*Problem to solve*:
Copy out each line of the material that contains the string "This", treating uppercase and lowercase as different.

── Given records

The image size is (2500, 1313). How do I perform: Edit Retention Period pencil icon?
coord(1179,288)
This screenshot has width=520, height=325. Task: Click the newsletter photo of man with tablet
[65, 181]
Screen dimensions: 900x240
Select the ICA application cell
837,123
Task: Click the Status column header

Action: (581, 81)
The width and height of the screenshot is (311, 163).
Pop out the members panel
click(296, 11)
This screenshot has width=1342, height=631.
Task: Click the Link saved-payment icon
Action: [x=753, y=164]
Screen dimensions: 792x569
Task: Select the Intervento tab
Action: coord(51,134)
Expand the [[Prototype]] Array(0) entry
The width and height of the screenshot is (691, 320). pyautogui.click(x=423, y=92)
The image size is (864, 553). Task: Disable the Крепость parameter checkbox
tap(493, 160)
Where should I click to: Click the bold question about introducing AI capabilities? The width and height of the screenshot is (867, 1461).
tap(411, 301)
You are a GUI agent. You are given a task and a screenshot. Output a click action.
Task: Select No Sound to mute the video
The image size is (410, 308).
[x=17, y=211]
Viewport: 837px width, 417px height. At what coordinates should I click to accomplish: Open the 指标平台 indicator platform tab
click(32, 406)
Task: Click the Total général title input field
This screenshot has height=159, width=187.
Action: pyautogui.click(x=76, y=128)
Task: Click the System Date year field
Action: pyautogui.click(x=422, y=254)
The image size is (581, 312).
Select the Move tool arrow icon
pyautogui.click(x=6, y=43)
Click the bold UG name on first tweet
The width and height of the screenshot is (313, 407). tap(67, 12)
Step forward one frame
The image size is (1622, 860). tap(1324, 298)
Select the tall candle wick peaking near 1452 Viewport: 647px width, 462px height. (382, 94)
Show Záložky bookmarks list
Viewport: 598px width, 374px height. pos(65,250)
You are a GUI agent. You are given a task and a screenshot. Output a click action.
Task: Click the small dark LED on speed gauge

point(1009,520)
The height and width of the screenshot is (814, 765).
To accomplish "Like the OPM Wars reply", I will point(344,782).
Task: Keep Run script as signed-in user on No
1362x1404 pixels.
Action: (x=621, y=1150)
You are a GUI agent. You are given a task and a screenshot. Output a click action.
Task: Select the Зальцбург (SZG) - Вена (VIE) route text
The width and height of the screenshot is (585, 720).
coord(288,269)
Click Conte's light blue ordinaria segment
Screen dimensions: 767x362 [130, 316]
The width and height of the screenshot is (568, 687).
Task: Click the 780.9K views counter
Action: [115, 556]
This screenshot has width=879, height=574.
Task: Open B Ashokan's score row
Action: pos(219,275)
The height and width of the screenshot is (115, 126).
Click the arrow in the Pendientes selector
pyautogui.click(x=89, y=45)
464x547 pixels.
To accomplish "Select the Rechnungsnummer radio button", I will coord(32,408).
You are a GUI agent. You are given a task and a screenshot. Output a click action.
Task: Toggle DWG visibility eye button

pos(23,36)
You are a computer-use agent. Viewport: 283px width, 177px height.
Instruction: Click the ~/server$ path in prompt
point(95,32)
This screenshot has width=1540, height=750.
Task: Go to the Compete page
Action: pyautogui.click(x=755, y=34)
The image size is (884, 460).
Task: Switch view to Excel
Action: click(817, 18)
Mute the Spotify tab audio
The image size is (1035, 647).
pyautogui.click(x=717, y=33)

────

*Task output*:
This screenshot has width=520, height=325. Task: Click the newsletter photo of man with tablet
This screenshot has width=1342, height=631.
This screenshot has height=159, width=187.
This screenshot has width=879, height=574.
This screenshot has width=1540, height=750.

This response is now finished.